A reverberation imparting device is generally understood as a sound processing unit processing input signals representing an acoustic sound in such a way that the processed input signals are modified into an artificially established signal having desired acoustic properties as if the input signals were present in a certain room such as concert halls or the like.
Due to the relatively substantial requirements to the necessary hardware, the above-described technical discipline has been developed only recently.
The greatly improved facilities and possibilities of the commercially available digital signal processing processors and the correspondingly improved supporting A/D and D/A converting hardware have nevertheless provided a significant push-forward, as relatively large data streams may be processed, thus still improving the possibility of emulating the physical reality to a higher degree.
Nevertheless, it is still a fact that a true emulation of even a simple room may be quite complicated, both when considering the establishing of the theoretically necessary basics and the necessary supporting hardware.

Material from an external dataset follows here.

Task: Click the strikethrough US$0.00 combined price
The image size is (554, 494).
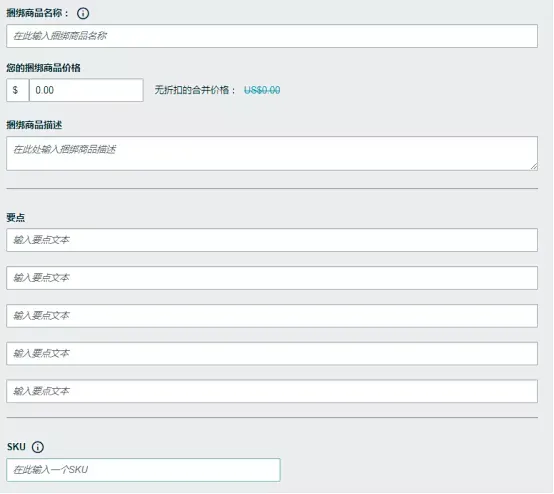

A problem with the conventional technique, especially at the recording stage, is that naturalness is harder to obtain when the emulated sound image consists of several sound sources located in a simulated room.
Typically, sound rendering of multiple sound sources are generated by room simulators having one or two inputs and the processed input sound from the different sound sources basically shares the same early reflection pattern.
Consequently, the different sound sources are piled on top of each other in the resulting created sound image. The quality of this sound piling is far from convincing and simple individual panning of each source will suffer from equal sound impression due to the shared early reflection pattern.
An additional problem will arise with multi-channel recordings as each source should be handled very carefully in order to achieve naturalness.
It is one object of the invention to provide a room simulation for multi-channel sound processing.